I went back to Splus, exported a new tab delimited file and tried again:

x <- read.table('file.txt', header=T, sep='\t') #works fine

x <- read.table('file.txt', header=T) #gives an error
Error in scan(file = file, what = what, sep = sep, quote = quote, dec = dec,  :
	line 1 did not have 194 elements

x <- read.table('file.txt', header=T, fill=T) #wrong columns take 
empty (NA) space

x <- read.table('file.txt', header=T, fill=T, sep='\t') #works fine

>On Wed, 2005-01-19 at 19:28 +0000, Tiago R Magalhaes wrote:
>>  Thanks very much Mark and Prof Ripley
>>
>>  a) using sep='\t' when using read.table() helps somewhat
>>
>>  there is still a problem:I cannot get all the lines:
>>  df <- read.table('file.txt', fill=T, header=T, sep='\t')
>>  dim(df)
>>    9543  195
>>
>>  while with the shorter file (11 cols) I get all the rows
>>  dim(df)
>>    15797    11
>>
>>  I have looked at row 9544 where the file seems to stop reading, but I
>>  cannot see in any of the cols an obvious reason for this to happen.
>>  Any ideas why?
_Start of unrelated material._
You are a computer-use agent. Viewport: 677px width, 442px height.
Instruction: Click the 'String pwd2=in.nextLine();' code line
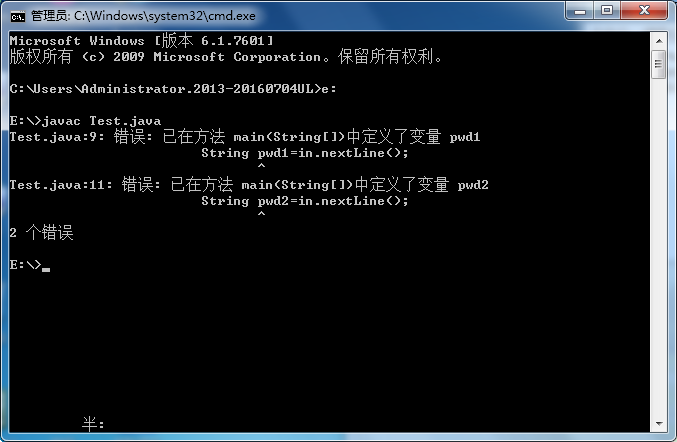coord(304,201)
Maybe there is one col that is stopping the reading
>>  process and that column is not one of the 11 that are present in the
>>  smaller file.
>>
>>  b) fill=T is necessary
>>  without fill=T, I get an error:
>>  "line 1892 did not have 195 elements"
>
>Tiago,
>
>How was this data file generated? Is it a raw file created by some other
>application or was it an ASCII export, perhaps from a spreadsheet or
>database program?
>
>It seems that there is something inconsistent in the large data file,
>which is either by design or perhaps the result of being corrupted by a
>poor export.
>
>It may be helpful to know how the file was generated in the effort to
>assist you.
>
>>  c) help page for read.table
>>  I reread the help file for read.table and I would suggest to change
>>  it. From what I think I am reading, the '\t' would not be needed to
>>  work in my file, but it actually is:from the help page:
>>
>>    If 'sep = ""' (the default for 'read.table') the separator is "white
>>  space", that is one or more spaces, tabs or newlines.
>
>Under normal circumstances, this should not be a problem, but given the
>unknowns about your file, it leaves an open question as to the etiology
>of the incorrect import.
>
>Marc